Texte présenté:
En théorie, la protection de la jeunesse est bien développée. Le système est en place, sur une base volontaire si possible, via le tribunal de la jeunesse si nécessaire : soutien sur le plan de l’enseignement et des loisirs, accompagnement contextuel, placement hors du domicile familial... Les jeunes qui grandissent dans des situations éducatives préoccupantes ou qui commettent des délits sont renvoyés devant le tribunal de la jeunesse. Dans le même temps, on ne peut pas ignorer que le système atteint ses limites.

L’aide a besoin d’espace, au sens littéral et figuré

Nous avons besoin de différentes formes d’aide, souligne Tine Suykerbuyk. De son point de vue de juge de la jeunesse, elle observe qu’on a investi de manière ciblée, ces dernières années, dans l’aide ambulatoire à domicile. “On essaie de plus en plus souvent de fournir aux jeunes un accompagnement à long terme tout en leur permettant de continuer à vivre chez eux, en soutenant aussi activement la vie quotidienne au sein de la famille. C’est en soi un système très valable, mais qui se heurte de plus en plus souvent à ses limites. La conviction que l’aide doit par définition être fournie à domicile est compréhensible, mais parfois aussi trop idéaliste.”

“Malheureusement, il n’est pas toujours dans l’intérêt de l’enfant de continuer à vivre chez lui, même si c’est souvent l’option préférée tant des parents que des enfants. Dans de telles situations, il m’arrive de dire en guise de boutade : ‘de préférence chez soi, mais quand même mieux ailleurs’, un message qui n’est pas facile à entendre ni à accepter. Il soulève la question de savoir comment rendre l’alternative – prise en charge résidentielle ou partagée – suffisamment significative. Elle ne sera sans doute jamais tout à fait équivalente, mais il y a moyen d’améliorer les choses et d’innover.” Tine constate que c’est ce qui se passe, notamment grâce à la prise en charge partagée : les enfants séjournent en partie ailleurs, mais gardent le contact avec leur foyer ou sont placés dans un environnement familial. Cette approche fonctionne. Il est important qu’on y investisse suffisamment de moyens.

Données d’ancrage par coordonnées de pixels
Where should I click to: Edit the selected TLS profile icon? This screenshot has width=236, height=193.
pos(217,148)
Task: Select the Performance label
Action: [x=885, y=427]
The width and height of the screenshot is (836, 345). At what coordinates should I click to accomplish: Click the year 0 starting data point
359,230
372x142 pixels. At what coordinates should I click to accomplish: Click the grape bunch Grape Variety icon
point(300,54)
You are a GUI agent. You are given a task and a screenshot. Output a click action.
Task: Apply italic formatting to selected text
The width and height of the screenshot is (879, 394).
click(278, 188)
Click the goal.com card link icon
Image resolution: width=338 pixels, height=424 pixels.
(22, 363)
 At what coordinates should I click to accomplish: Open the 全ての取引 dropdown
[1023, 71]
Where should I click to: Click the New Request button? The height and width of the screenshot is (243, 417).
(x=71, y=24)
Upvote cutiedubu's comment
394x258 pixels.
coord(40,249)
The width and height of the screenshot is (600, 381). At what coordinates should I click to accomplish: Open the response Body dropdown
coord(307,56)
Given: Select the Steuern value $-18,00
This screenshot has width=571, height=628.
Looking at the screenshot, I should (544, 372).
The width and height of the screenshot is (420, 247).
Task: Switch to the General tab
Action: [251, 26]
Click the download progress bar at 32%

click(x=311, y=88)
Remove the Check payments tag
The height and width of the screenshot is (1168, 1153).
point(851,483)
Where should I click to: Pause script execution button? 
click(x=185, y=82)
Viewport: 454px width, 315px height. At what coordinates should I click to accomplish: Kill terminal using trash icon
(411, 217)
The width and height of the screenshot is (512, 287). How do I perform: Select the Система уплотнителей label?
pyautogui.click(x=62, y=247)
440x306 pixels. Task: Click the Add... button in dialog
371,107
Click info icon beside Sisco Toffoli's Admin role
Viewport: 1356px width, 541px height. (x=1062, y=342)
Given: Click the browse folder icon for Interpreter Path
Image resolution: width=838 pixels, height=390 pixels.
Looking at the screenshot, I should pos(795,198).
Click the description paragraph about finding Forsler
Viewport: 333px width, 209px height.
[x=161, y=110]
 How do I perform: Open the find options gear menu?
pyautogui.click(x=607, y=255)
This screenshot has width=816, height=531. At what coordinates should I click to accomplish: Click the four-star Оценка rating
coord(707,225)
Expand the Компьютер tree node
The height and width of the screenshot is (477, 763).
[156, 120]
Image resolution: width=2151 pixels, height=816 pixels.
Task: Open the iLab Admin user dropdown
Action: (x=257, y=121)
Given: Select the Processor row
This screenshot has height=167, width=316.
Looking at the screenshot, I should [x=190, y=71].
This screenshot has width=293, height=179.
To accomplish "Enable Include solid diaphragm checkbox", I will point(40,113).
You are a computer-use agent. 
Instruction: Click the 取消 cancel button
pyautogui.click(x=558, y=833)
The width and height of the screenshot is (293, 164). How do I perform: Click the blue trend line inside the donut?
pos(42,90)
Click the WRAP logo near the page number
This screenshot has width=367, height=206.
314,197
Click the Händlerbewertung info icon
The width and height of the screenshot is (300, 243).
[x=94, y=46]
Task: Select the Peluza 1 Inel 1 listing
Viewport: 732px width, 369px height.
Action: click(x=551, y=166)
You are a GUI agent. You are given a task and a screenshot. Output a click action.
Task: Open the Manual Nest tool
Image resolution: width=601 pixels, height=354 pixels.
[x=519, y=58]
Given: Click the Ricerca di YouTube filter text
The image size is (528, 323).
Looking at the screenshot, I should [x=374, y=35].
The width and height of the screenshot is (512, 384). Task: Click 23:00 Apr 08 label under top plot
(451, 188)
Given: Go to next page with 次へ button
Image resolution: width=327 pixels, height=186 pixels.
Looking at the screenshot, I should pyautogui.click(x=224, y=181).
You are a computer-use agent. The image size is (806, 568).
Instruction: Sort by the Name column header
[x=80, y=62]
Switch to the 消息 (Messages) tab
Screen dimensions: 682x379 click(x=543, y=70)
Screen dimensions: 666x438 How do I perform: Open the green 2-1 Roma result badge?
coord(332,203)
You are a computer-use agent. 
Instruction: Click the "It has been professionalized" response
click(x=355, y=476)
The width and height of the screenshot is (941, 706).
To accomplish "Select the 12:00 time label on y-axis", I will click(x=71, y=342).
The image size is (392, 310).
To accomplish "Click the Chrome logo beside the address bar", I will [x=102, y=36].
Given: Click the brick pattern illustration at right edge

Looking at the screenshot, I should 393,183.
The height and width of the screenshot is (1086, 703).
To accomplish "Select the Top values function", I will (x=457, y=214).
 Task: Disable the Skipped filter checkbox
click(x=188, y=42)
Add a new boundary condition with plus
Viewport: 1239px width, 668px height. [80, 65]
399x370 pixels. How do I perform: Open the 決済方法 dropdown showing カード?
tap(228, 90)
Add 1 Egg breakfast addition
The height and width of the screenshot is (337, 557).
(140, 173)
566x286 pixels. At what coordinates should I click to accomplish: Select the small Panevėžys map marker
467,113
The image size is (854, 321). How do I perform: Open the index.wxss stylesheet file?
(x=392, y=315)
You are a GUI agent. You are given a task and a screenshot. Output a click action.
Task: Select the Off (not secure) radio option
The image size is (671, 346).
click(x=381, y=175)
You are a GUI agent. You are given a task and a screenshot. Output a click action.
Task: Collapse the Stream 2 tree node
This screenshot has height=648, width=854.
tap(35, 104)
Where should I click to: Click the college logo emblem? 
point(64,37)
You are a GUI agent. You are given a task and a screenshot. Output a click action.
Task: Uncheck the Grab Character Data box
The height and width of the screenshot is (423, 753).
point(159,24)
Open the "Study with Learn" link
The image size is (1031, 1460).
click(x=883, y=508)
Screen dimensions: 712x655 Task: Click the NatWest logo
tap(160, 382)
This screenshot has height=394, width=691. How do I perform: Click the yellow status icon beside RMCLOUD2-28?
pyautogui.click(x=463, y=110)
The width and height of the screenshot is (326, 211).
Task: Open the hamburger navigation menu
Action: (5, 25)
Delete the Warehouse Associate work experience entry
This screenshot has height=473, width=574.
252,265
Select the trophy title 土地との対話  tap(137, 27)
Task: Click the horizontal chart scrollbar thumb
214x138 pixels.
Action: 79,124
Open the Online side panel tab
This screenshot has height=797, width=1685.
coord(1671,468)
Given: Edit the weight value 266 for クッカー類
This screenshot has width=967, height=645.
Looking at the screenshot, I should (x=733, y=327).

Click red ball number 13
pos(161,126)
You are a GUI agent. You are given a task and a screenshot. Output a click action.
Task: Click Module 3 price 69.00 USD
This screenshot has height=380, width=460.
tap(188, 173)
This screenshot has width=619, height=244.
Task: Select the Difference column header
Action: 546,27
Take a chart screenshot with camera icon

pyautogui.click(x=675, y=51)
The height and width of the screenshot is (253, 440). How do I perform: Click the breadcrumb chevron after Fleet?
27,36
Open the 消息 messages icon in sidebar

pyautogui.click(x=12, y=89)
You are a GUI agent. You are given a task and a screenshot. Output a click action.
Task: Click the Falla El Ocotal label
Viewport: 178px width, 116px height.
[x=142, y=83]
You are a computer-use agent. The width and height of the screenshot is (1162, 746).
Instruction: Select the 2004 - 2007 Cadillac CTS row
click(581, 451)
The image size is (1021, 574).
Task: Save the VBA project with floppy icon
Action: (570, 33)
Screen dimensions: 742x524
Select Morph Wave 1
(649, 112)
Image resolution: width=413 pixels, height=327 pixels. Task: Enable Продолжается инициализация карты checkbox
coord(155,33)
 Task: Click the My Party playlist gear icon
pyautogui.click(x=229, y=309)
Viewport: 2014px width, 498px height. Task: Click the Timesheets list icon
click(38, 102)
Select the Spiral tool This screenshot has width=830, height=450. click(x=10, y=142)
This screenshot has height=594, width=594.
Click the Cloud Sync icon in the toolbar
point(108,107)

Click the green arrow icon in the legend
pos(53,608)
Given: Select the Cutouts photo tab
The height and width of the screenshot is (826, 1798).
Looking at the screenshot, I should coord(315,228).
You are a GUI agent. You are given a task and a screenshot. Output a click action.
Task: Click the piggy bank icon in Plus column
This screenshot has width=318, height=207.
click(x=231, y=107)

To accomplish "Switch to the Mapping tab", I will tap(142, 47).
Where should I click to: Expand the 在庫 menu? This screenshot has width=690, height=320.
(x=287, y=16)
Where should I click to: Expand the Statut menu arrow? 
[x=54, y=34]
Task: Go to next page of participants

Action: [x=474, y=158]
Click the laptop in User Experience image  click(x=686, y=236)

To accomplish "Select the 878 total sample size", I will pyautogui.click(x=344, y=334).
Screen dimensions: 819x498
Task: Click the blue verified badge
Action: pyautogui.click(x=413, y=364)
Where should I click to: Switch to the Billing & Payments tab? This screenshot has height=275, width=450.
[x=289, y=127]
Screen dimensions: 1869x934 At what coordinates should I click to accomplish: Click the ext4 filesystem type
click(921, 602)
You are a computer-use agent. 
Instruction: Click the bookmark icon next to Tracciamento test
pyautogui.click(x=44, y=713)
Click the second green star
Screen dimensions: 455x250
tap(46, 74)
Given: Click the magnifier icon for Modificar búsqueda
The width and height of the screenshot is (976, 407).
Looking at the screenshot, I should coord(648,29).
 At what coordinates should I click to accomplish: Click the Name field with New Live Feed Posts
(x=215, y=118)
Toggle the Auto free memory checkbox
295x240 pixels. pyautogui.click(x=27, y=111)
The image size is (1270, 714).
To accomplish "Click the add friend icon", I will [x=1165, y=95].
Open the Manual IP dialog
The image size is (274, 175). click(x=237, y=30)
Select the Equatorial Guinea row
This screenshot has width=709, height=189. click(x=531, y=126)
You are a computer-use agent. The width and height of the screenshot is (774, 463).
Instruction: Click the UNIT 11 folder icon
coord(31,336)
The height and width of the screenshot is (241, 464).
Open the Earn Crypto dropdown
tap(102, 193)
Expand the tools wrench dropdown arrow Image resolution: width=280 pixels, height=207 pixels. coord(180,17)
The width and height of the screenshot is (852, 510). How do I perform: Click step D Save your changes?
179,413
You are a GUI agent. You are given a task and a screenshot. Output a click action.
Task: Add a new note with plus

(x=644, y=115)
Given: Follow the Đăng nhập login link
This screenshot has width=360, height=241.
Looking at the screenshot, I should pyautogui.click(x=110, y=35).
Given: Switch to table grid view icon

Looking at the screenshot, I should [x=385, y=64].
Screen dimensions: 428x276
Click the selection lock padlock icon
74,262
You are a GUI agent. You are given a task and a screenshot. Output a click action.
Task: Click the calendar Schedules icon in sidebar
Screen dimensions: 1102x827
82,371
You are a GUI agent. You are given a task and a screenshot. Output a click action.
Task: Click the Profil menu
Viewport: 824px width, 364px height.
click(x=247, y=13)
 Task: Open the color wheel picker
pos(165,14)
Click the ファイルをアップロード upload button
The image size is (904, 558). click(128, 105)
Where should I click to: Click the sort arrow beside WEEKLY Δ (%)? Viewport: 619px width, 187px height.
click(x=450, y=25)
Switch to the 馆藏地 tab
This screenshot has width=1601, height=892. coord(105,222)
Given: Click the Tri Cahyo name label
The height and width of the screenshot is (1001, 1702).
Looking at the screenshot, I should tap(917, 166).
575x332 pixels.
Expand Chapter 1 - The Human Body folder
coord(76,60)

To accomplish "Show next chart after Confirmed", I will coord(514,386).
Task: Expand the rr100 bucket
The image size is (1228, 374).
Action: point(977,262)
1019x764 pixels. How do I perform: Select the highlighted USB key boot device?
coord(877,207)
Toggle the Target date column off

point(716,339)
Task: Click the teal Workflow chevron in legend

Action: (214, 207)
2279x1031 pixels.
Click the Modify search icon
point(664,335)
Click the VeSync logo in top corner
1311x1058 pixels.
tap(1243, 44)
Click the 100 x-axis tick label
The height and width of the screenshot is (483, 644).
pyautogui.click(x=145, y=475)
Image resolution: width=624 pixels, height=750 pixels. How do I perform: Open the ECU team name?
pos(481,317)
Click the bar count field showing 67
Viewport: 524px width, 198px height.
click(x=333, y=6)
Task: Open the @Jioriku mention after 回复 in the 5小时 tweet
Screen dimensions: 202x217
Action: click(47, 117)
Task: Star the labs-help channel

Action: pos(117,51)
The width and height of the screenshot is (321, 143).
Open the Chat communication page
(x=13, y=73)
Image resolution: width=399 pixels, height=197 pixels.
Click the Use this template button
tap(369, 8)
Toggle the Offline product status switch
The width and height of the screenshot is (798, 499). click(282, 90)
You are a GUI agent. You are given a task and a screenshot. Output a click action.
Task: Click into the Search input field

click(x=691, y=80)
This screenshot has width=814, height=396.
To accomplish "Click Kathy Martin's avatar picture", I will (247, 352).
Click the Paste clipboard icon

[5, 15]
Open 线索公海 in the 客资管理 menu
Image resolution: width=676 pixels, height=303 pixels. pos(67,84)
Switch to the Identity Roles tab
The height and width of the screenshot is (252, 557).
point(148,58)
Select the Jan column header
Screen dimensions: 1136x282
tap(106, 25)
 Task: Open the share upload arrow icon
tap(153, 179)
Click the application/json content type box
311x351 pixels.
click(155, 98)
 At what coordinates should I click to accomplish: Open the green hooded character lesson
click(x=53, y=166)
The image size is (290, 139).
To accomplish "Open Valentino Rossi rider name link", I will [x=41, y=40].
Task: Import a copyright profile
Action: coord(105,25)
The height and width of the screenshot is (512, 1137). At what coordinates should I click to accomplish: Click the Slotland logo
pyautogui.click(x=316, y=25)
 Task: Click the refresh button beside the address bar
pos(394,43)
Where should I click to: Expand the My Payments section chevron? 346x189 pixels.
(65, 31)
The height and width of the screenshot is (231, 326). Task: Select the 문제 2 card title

Série de tâches:
1. Dans le texte sur la protection de la jeunesse, relevez les formes d’aide énumérées dans la phrase qui commence par « Le système est en place ».
2. Les affirmations suivantes sont-elles conformes au texte sur la protection de la jeunesse ? (a) Tine Suykerbuyk exerce la fonction de juge de la jeunesse. (b) Il est toujours dans l’intérêt de l’enfant de continuer à vivre chez lui. (c) Dans la prise en charge partagée, les enfants perdent le contact avec leur foyer.

Liste des solutions:
1. Les formes d’aide énumérées sont le soutien sur le plan de l’enseignement et des loisirs, l’accompagnement contextuel et le placement hors du domicile familial.

2.
(a) Oui, le texte indique : « De son point de vue de juge de la jeunesse ».
(b) Non, le texte indique : « il n’est pas toujours dans l’intérêt de l’enfant de continuer à vivre chez lui ».
(c) Non, le texte indique : « les enfants séjournent en partie ailleurs, mais gardent le contact avec leur foyer ».